Currently, India is seeing a boom in FDI
unseen since the country became independent from
British rule in 1947. Last year, consultancy AT
Kearney placed India as third most attractive
country in its "FDI Confidence Index". This year
FDI worth close to US$7 billion has already been
channeled into India, with a third of this coming
from Japanese companies led by Mitsubishi, which
has just invested $500 million in communist-ruled
West Bengal state.
At the end of the
dispute in Gurgaon, the Honda subsidiary, which
employs 2,000 workers and churns out 2,000
motorcycles and scooters a day, had to eat humble
pie and reinstate all the 57 workers it had fired,
just as the trade union bosses had said all along.
In a statement, Honda said its management had
"agreed to resolve the current situation with
certain one-time measures that would help in
normalizing overall situation and promote goodwill
and harmony" not just for the company but also
"for the entire region as well". Honda also agreed
to increase salaries "subject to whole-hearted
cooperation, proper conduct and the meeting of
production targets".
Many believe the
incident could be a precursor to further
industrial disputes in Gurgaon and other
industrial centers across the country involving
foreign investors, whose activities were
restricted until India set on a path of
liberalization in 1991 following a balance of
payments crisis. "The reinstatement is only a
partial victory; we are now fighting to get our
comrades who were arrested released from jail,"
said Gurudas Dasgupta, the well known CPI trade
union leader and parliamentarian, who led the
strike.
Dasgupta said the CPI and other
communist parties were now gearing up for a
massive national strike to highlight "the
exploitation of workers by multinational
corporations in the name of liberalization and
globalization" on September 29. Communist parties
provide critical outside support for the minority
Congress-led United Progressive Alliance (UPA)
coalition that runs the national government.

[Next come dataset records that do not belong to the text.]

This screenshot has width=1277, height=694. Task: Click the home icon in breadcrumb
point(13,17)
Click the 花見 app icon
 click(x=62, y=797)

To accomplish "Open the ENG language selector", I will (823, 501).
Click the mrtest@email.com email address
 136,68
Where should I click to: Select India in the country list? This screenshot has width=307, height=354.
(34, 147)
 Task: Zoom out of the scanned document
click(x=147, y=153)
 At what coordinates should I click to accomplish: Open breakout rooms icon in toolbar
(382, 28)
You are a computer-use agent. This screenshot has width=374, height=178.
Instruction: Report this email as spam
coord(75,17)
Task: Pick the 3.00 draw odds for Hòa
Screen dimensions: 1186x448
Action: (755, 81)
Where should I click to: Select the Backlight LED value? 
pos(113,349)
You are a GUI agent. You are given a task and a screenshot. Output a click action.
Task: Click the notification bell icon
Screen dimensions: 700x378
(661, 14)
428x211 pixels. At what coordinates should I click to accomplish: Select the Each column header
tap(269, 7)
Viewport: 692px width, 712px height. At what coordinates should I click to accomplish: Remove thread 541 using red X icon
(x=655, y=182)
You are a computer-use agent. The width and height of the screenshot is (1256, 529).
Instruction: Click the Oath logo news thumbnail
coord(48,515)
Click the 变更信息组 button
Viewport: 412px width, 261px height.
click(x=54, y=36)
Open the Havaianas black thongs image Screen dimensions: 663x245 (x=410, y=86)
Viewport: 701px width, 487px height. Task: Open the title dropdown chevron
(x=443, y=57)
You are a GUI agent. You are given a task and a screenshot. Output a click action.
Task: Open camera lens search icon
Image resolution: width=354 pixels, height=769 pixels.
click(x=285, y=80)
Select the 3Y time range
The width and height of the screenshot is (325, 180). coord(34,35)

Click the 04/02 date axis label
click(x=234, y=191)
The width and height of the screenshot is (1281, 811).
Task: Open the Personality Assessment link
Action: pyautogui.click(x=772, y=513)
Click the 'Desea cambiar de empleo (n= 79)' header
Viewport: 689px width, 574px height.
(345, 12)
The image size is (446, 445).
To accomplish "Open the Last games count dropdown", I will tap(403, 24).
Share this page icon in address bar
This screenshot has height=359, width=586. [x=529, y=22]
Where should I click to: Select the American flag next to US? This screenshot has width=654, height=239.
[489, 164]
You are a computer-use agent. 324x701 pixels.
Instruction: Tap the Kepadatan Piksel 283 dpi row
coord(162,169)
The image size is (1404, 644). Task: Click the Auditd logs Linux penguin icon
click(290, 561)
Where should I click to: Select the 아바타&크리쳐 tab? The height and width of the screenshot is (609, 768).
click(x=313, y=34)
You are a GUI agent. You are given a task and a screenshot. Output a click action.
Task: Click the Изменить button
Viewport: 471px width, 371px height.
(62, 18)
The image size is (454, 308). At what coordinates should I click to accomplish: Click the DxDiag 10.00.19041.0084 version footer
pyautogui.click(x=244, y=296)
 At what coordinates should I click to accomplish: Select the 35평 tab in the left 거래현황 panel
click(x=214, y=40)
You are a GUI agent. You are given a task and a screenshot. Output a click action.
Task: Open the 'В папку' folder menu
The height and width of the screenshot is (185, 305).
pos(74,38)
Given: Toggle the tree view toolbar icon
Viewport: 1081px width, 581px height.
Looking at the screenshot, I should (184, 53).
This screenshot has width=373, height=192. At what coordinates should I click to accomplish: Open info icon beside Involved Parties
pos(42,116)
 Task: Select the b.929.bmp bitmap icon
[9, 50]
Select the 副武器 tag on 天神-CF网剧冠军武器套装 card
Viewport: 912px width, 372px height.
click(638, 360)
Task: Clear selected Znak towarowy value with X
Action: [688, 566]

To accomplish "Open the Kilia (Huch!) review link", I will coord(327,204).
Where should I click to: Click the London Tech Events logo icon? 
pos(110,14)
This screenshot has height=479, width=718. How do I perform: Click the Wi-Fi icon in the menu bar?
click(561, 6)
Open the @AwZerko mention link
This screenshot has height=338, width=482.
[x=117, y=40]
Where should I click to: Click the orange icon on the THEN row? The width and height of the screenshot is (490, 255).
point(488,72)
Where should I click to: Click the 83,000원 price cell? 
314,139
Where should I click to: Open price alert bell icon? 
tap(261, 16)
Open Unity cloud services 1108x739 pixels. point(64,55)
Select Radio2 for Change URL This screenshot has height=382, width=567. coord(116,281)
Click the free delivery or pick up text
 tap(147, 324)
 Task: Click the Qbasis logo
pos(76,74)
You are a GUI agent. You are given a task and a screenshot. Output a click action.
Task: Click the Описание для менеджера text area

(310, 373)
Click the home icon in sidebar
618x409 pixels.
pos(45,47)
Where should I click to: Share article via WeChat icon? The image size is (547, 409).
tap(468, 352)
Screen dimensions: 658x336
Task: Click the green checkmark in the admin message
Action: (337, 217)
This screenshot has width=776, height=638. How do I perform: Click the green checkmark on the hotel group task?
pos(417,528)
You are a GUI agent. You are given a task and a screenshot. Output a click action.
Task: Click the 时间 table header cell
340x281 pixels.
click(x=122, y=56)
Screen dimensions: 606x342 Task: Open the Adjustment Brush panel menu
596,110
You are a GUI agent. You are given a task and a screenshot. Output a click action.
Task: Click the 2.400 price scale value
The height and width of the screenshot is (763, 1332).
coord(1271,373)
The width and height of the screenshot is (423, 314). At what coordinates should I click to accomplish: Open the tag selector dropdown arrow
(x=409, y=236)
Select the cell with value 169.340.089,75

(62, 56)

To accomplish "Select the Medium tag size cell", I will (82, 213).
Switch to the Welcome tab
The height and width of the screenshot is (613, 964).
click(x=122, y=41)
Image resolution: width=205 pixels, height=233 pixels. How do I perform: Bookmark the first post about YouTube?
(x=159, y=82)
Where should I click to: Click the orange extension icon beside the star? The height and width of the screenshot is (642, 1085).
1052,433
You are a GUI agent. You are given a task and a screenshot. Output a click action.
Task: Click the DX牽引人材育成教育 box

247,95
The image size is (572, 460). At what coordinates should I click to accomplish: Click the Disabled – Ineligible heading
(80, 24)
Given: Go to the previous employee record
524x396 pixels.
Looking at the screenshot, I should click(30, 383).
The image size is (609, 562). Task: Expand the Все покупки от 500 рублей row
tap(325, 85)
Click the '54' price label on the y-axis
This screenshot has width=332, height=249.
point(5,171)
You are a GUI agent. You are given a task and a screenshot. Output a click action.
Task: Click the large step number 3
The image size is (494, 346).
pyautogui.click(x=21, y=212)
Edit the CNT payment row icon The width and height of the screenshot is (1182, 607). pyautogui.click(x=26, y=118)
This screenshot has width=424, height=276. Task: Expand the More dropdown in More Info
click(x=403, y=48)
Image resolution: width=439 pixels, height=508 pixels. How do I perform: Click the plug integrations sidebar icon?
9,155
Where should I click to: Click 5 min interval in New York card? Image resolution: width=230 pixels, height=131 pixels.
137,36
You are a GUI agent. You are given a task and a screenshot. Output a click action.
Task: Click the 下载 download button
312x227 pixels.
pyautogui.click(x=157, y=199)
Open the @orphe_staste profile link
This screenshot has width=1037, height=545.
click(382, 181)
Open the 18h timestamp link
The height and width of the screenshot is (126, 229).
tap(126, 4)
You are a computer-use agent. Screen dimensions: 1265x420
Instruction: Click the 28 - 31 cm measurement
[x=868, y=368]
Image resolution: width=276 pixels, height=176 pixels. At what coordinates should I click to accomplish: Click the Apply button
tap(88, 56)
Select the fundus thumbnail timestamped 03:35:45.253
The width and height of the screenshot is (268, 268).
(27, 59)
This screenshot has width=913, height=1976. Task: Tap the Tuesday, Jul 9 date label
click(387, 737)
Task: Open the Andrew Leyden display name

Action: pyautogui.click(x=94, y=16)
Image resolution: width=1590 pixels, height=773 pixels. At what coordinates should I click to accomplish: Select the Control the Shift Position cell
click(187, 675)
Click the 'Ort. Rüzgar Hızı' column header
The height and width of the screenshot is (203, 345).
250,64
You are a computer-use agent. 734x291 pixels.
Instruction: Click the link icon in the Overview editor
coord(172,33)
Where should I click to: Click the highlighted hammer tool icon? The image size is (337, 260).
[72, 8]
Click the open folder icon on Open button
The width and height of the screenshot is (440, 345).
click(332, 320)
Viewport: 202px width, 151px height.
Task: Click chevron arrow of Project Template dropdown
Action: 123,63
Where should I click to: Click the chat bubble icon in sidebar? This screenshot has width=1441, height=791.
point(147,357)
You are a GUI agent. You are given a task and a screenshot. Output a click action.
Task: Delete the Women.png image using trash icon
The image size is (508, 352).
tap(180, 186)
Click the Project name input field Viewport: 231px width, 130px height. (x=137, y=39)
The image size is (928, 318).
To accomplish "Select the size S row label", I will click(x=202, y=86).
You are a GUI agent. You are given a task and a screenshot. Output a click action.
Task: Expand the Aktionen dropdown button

They
have warned that they will not countenance any
attempt to change or dilute existing labor laws
that the World Bank calls "restrictive".
A
World Bank study entitled "Doing Business"
released earlier this year rated India as among
the countries with the most rigid labor laws with
a score of 48, while China had only 30 and
Singapore 0. Said CPI's Raja: "Please do not
forget that this country offers no social security
or unemployment insurance to workers, and until
that happens we will not allow the kind of hire
and fire policies that the multinationals are
demanding in the name of labor reforms."